Rosemary Lloyd,
Rudy Professor of French and Italian
Indiana University, Bloomington
Commentary
Set before us here is a universe created by memories, filling the air with words, so that images unfold from recollections to a rhythm of waves beating regularly in the mind, a long expanse of vision followed by a short throb of the senses, the rhythm of wing beats through the skies of summer. Yves Peyré’s poetry draws strength from the ability to convey a sense of powerful control mastering intense surges of creativity driven by memory. That sense of contrast in both the verbal and the visual ties together poetry and picture to form a whole as seamless as this extraordinary book itself, where the accordion folds of the richly textured paper offer an instantly graspable symbol of unity. A meditation on time and being, Peyré’s poetry transforms simple seaside memories into symbols of great beauty and power—the spiral of the ammonite, for instance, tracing in miniature the sweep of time from geological antiquity to the poet’s future, just as entire cityscapes can suggest themselves in the curve of a fruit and just as the sound of the sea in a spiral shell sings of loss and suffering, of the dissolution of the self followed by the self’s reconstitution through conscious acts of memory. The loss of self either through that abandonment of the senses to the chaos that leads to vertigo or to that failure of language to find the exact terms needed, a failure disparagingly summed up here as “murmuring,” is countered by the artist through the fine balance of geometrical shapes and free forms, of stasis and constantly suggested mobility, and by the poet through a determination to “snatch fragility and build consistency / deep inside this dizziness.” While memory is a dominant trope in the book—the poet’s memories of Venice, the reader’s sense of pattern created by repeated images, the artist’s evocation of memory through designs that mirror and reconstitute each other—memory is always the handmaid of creativity, what allows us to value the present by “testing the weight / of vapor and stone” and to forge our own future, drawing back the “folds of light / to take anew the path of tomorrow.”
Relatively few contemporary French poets find their works made accessible to American readers, either in the original or in translation.
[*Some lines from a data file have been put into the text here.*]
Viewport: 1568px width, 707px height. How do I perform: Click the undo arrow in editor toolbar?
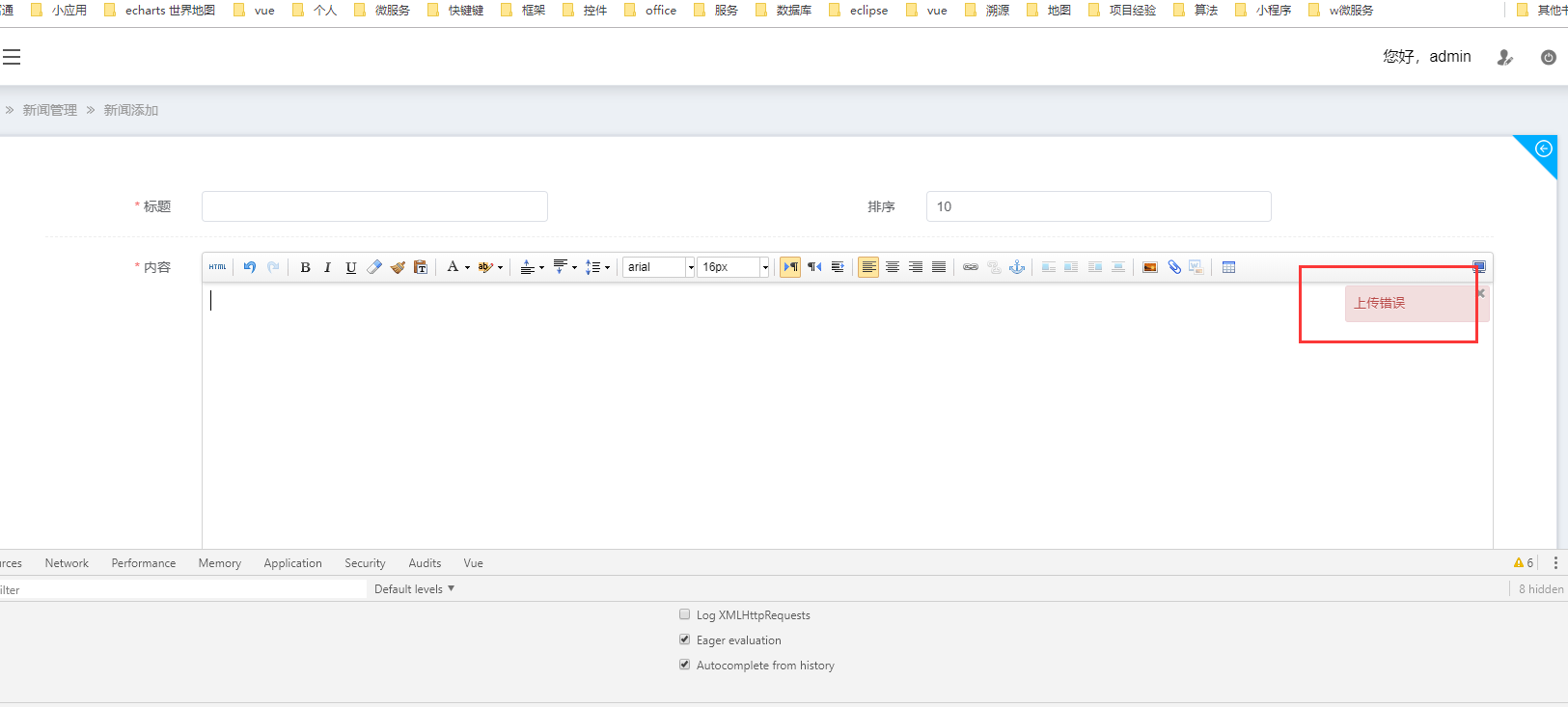(x=250, y=267)
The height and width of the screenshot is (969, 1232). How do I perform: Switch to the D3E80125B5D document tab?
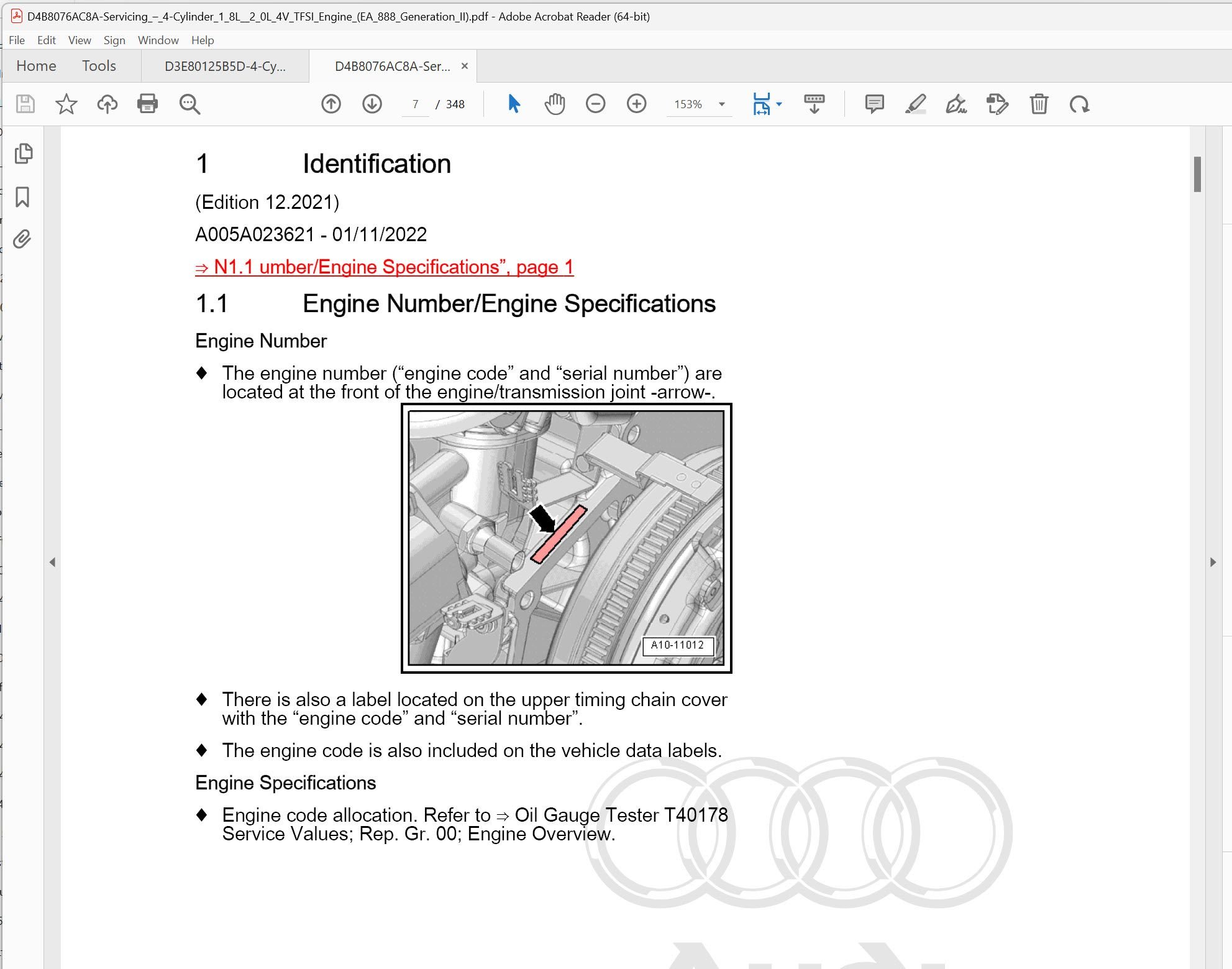[x=226, y=66]
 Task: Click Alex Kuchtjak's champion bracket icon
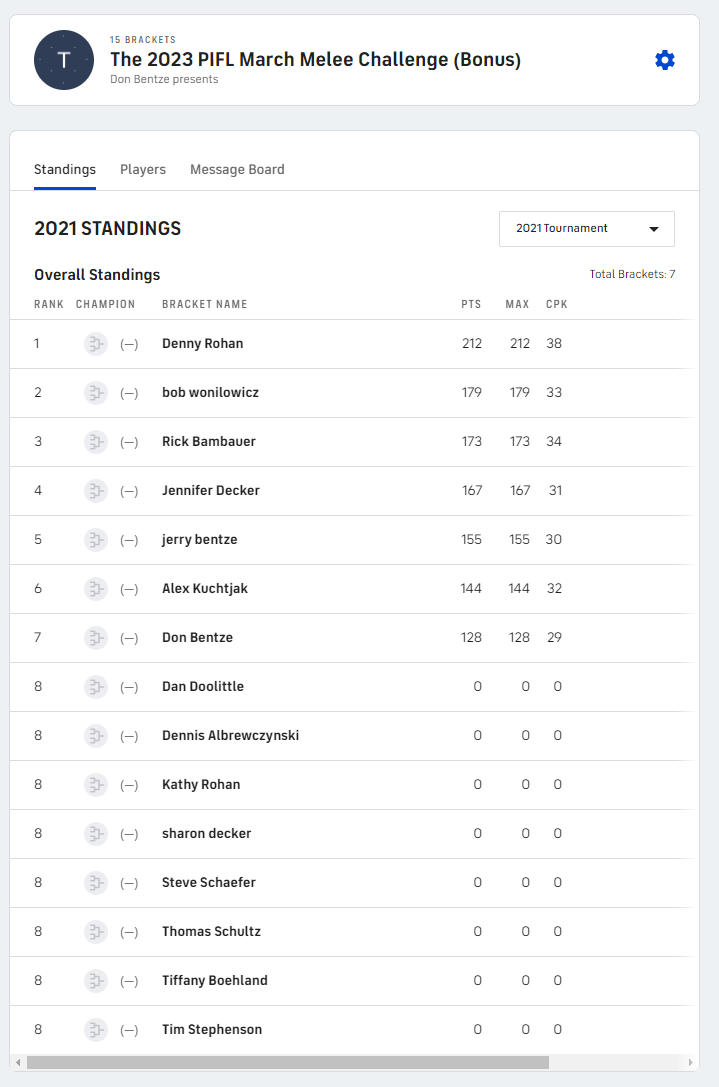click(x=96, y=589)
Felicia Rice deserves our special thanks both for bringing to our attention such a sensitive and visual poet as Yves Peyré and for creating such a vibrant artists’ book around a parallel publication of five of his poems. Close friend and sensitive critic of many poets, a specialist, too, of the nineteenth-century poet Stéphane Mallarmé, Peyré is a writer whose verse is informed not only by the traditions of the last two hundred years, but also by the avant-garde experiments of more recent poetry, especially perhaps that of Henri Michaux and André du Bouchet. In Cosmogonie intime, for example, he uses a verse form that recalls those of the past while remaining personal, a form marked by the alternation of a long line and a short line. These, moreover, are poems which through the apparent simplicity of their vocabulary and the visual beauty of their images participate in the more general return of contemporary French poetry to lyricism.
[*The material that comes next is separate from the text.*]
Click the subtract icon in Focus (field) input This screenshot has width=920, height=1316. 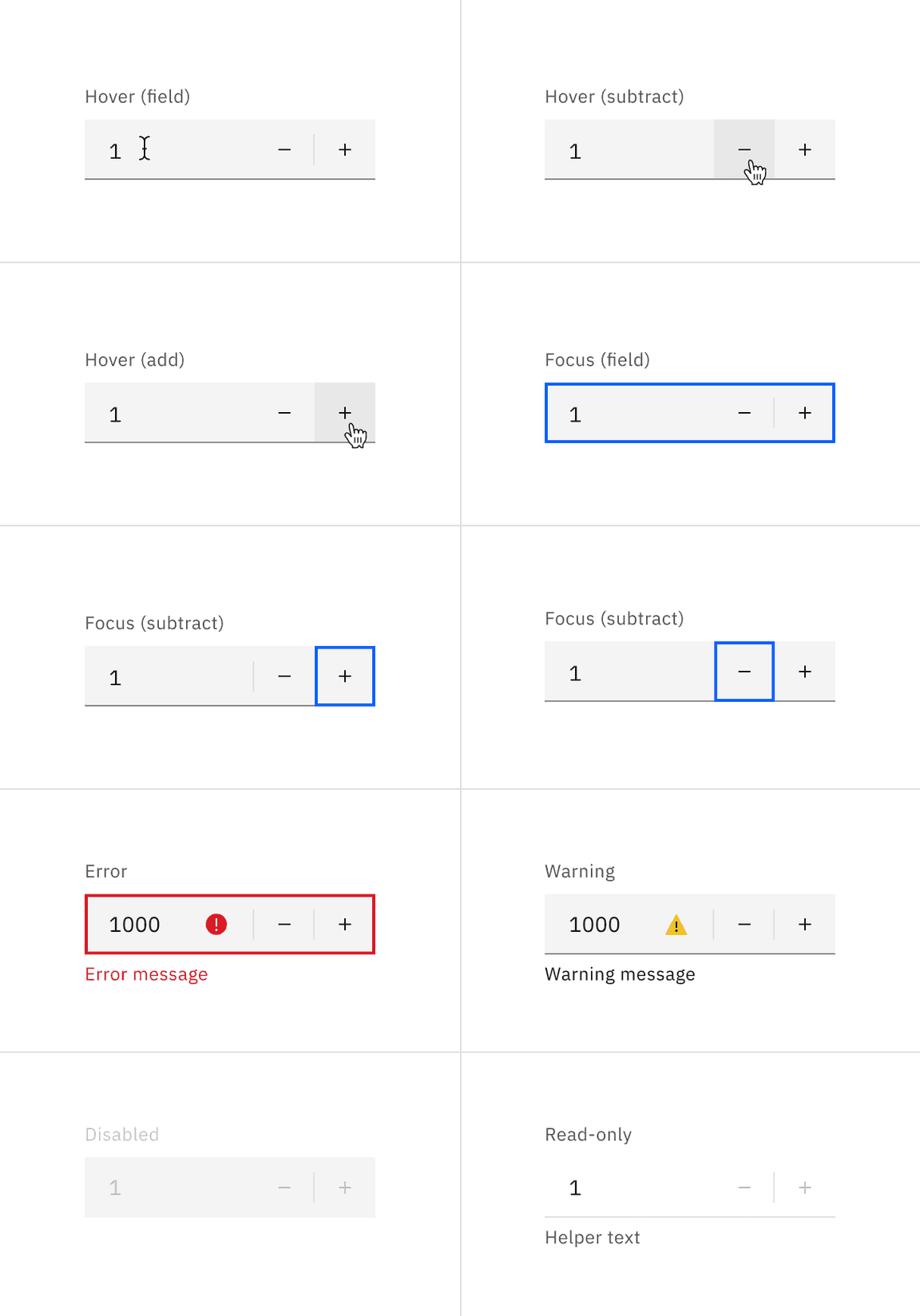coord(744,413)
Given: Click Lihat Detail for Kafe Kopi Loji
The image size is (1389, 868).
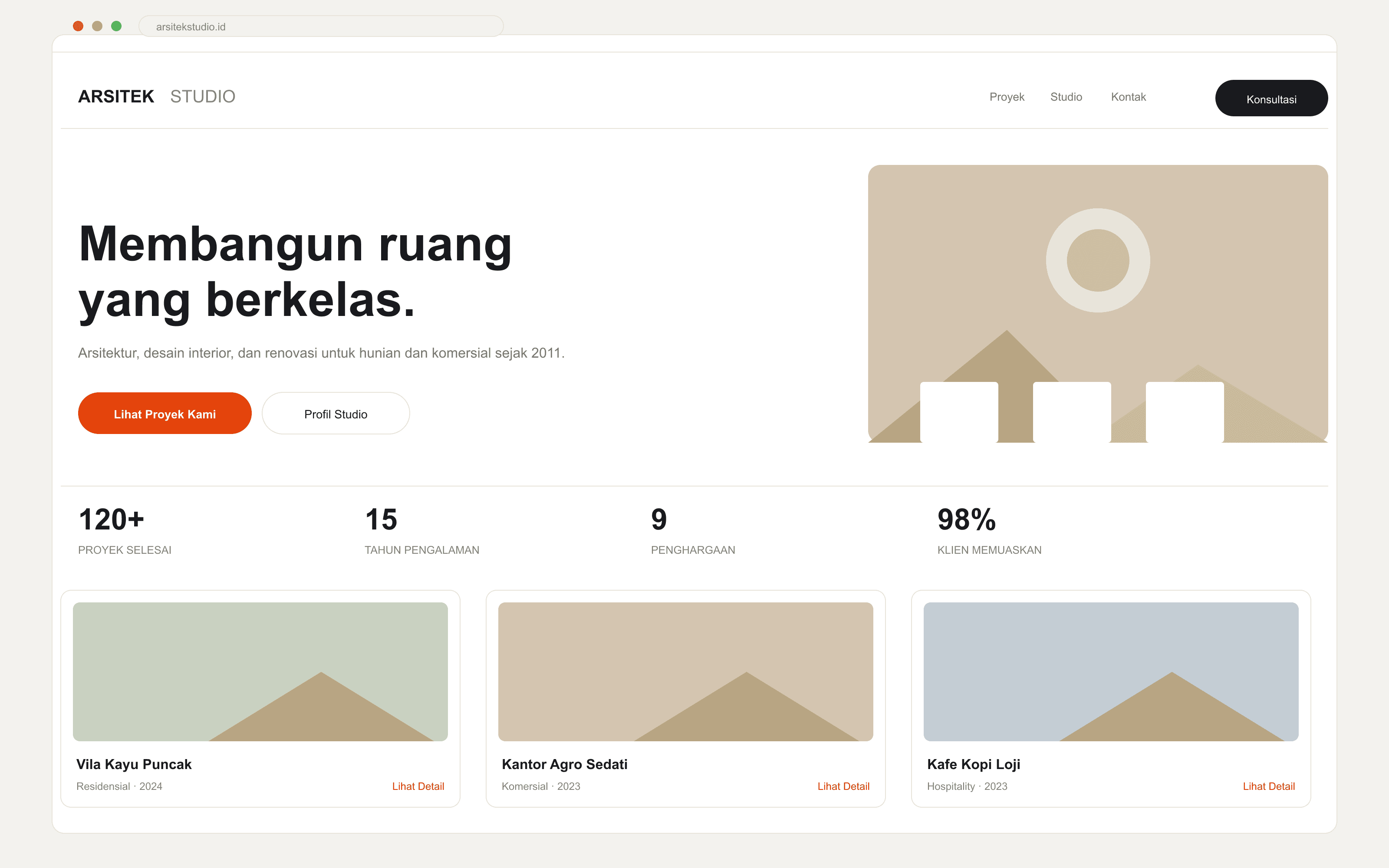Looking at the screenshot, I should [1268, 786].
Yves Peyré has long worked with visual artists on the creation of books in which poetry and painting find a perfectly balanced partnership. He is also the author of an extensive and stimulating exploration of French artists’ books from the 1870s to the end of the twentieth century, Peinture et Poésie. Here, together with his longtime translator Elizabeth Jackson, bookmaker Felicia Rice and Rice’s artist father Ray Rice, he has created yet another superb example of what can happen when poet and painter, bookbinder and printer all share a vision that draws in equal part on the sensual and the cerebral, the visual and the verbal. In this case the end result is a re-creation of the cosmos that is both intimate and universal, as capable of conveying the familiar pleasures of the still life as it is of tracing out a chronicle of an unknown future.
Rosemary Lloyd
Rudy Professor of French and Italian
Indiana University, Bloomington
Rosemary Lloyd was educated at the universities of Adelaide, Australia (MA 1972) and Cambridge, England (Ph.D., 1978: Litt.D, 2002). She was elected to a fellowship at New Hall Cambridge in 1978 and was appointed to the faculty of Cambridge University’s French Department in 1979. She joined IU in 1990 and chaired the Department of French and Italian from 1995 to 1998. She specializes in nineteenth-century poetry and narrative, and in the interrelationship of the arts, especially poetry and painting.
Although she is best known as a scholar of Stéphane Mallarmé, she has also published monographs, editions and translations focusing on Charles Baudelaire, Théodore de Banville, and Gustave Flaubert. Her interest in comparative literature is evidenced in her monographs on the literary representation of childhood and on jealousy as a narrative strategy. She is passionately interested in teaching literature in general and poetry in particular, and is producing a cd-rom destined to facilitate students’ enjoyment of French poetry in its cultural and historical context. She has held fellowships from the Leverhume Foundation, the Camargo Foundation, the National Endowment for the Humanities, and the Guggenheim Foundation, and serves on numerous editorial boards.